As Japanese-Americans in the Chicago area struggled to reach their friends and loved ones in and around the devastation in Japan, several local organizations began relief efforts. The magnitude 8.9 earthquake and devastating tsunami that followed have snagged phone communications to that country.
“The first half an hour to an hour, we couldn’t reach them,” said Mishie Baba, who tried to call his daughter and other relatives as soon as he heard about the earthquake this morning. Baba said he finally reached his daughter and confirmed that his relatives are unharmed.
Baba, who heads the Japan America Society of Chicago, still worries for his friends in the city of Sendai, which is closest to the epicenter of the quake. “At this point still I cannot contact anybody,” said Baba. “Now I am asking my friend (who) lives in the Tokyo (area) to find out (the) status for that friends in Sendai area, but still no news yet.”
A spokesman for The Consulate General of Japan at Chicago said the office staff were occupied Friday with helping people reach friends and relatives in Japan. “People have just been calling us and saying that they can’t get through,” said Chris Kelly. Kelly said it’s been a very slow process, but Japanese cell phone companies have provided some relief. “(They’re) providing an Internet sort of emergency service where people there can leave a message,” said Kelly, “and if you have their number you can enter their number at the website and it will let you know if they’ve left a message concerning their status.”
Meanwhile, several local organizations are considering setting up funds to provide earthquake relief. Baba says his organization should be accepting monetary donations that could be directed to the Red Cross by early next week, though he says the group will likely only collect from members.

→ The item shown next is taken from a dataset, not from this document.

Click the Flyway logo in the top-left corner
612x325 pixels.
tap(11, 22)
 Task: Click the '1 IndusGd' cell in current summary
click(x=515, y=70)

Another group that announced that it would help was the Council of Islamic Organizations of Greater Chicago, which often sends relief to disaster-struck parts of the world. “We announced about it in our community centers and our mosques,” said CIOGC Executive Director Zaher Sahloul. “Today is the Friday prayer, so what we did (was) that we sent the announcement to our imams and asked them to mention the opening of the fund in the Friday prayer.” Sahloul said the money will be send to Islamic charities that do relief work in other countries.
Sahloul hopes the humanitarian effort will eclipse the negative publicity many Muslims feel they’ve received since the U.S. House’s Homeland Security Committee held hearings yesterday on the radicalization of Muslims in America. Sahloul also said there was a certain symbolism to the Muslim community’s offering of aid to Japan at this time.
“As everyone else knows, Japanese-Americans were singled out during the Second World War, and they were labeled and targeted and put in internment camps and demonized as a community because of the actions of a few,” said Sahloul. “We do not want that to happen to the Muslim community, we do not want that to happen to any other community.”